I’ve been thinking about Christmas, and how triggering it can be for many. My youngest daughter was diagnosed with cancer at Christmas time, and started chemo on Christmas Eve. It will never be the same again for me. But I’ve been thinking beyond our own personal family trauma too. With the cost-of-living crisis in the UK, on the back of Covid which is still fresh in most people’s minds, I’m mindful that Christmas could be a tricky time for many.


I was reading an article by Dr. Froma Walsh (2020) exploring loss and resilience. She was acknowledging the various losses – both obvious, indirect and subtle, and talking about how to support families to develop resilience. Walsh writes about resilience being more than just coping with and surviving adversity, but a positive adaptation that facilitates growth and develops meaning. She recommends three areas to consider:

  1. Making meaning out of crisis: This includes attempting to make sense of losses, putting things into perspective, and integrate the experience into our personal stories and family histories.

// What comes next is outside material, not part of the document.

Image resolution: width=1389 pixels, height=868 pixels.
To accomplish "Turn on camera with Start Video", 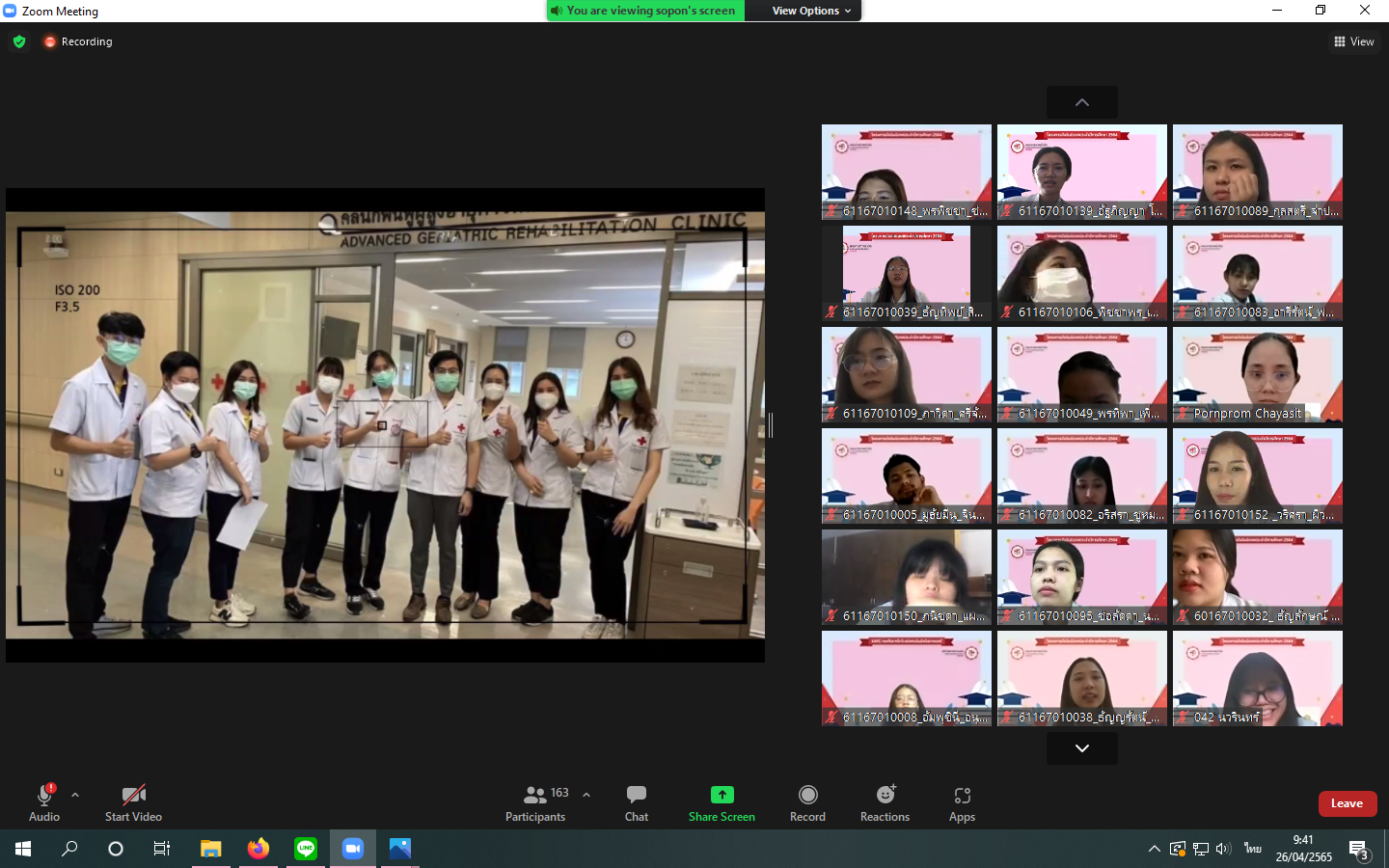I will click(133, 802).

Lots of people have made time capsules, kept diaries or forged new traditions during this time. This is all about making meaning.
  2. Gaining positive hopeful outlooks: Walsh stresses that this is not about some kind of twee relentless optimism. It is more stoical than that. It involves accepting what cannot be changed and what is outside our control, and only assuming responsibility for things we can control. At times when lots of hopes and dreams are dashed, what is realistic to hope for? What can we look forward to?
  3. Rising above hardship through beliefs and sense of purpose: This refers to some of the practices and beliefs that bring comfort, help us reorder priorities and develop deeper bonds. For many people their faith will carry them through. For others, they find meditation or mindfulness useful. Some people develop soothing bonds with animals, or spend time in nature. Other people get practical and start fundraising, thinking of others who are less fortunate, or put compassion into practice through volunteering or outreach in their community.


We must remember that Christmas can be a stressful time for many. So, as we enter the Christmas season, here are just a few ideas for how to be a mental-health-informed-human this Christmas:


  • Can I issue a challenge to ask those you love how they are coping?
  • Is there someone in your neighbourhood who is likely to be alone at Christmas?
  • Is there a charity collecting donations of gifts to distribute to families on a very low income?
  • Can you donate any more food to a food bank?
  • Can you donate time to a charity supporting the homeless?
  • Can you give to charities supporting women fleeing domestic abuse?
  • Do you know the phone numbers of helplines you can give to those who are struggling, or are at risk of self-harm, mental health crisis or suicide?
  • Do you know of charities and organisations that help with debt and financial crisis?
  • Can you invite anyone into your home this Christmas?
  • Be aware that this time of year can be lonely, devastating, triggering, or anxiety provoking.
  • Remember your own self-care. Be kind to yourself


Snuggle small humans in your life close, and while you’re at it – snuggle the big humans you love too! Try to remember to get regular exercise if you’re able to, and remember – it’s ok to keep things simple. Life is complicated enough without getting sucked into a Christmas vortex of stress. So here are 10 ideas for gifts on a budget in case finances are stretched:


  1. If you have a little one under the age of about 2-3, honestly, don’t get them anything. Switch round their toys, or wrap up something they have forgotten about. Get them something they need if you really to wrap up something new.
  2. Look in charity shops – many items will be new or in excellent condition.
  3. Make a token for a special day out. It needn’t cost a lot of money. Go out for a hot chocolate and a nature walk, or plan a favourite activity.
  4. Make your child a scrap book full of things they are wonderful at, or that you love about them. Include some memories or little stories, their first words, or funny things they said…
  5. Give them something that belongs/belonged to you. It could be an heirloom, special piece of jewellery, or something meaningful.
  6. Give them a cardboard box and fill it with a glue stick, sellotape, stickers, tin foil, other recycling materials – cereal boxes, toilet roll tubes, and some pens, paints and scissors. One year we did this and it was our children’s favourite present by a long way…
  7. If you’re crafty, make them something – a pin board, bedspread, photo collage, treasure box, or a dolls house, farm, or rocket
  8. Draw or paint them a picture, or write out a verse or poem that they will love
  9. Upcycle something they already have. Paint a small piece of furniture with stripes, stars, or a wacky colour
  10. Make them a time capsule, start off a diary for them, or write them a letter telling them how proud you are of them and why.


I’m mindful that I cannot possibly know all your situations and circumstances. I don’t know if this year has been traumatic, peaceful, boring, fraught, stressful, or slow. But whatever your experience, I hope that you and the people you love are able to find some joy as we get to the end of this year.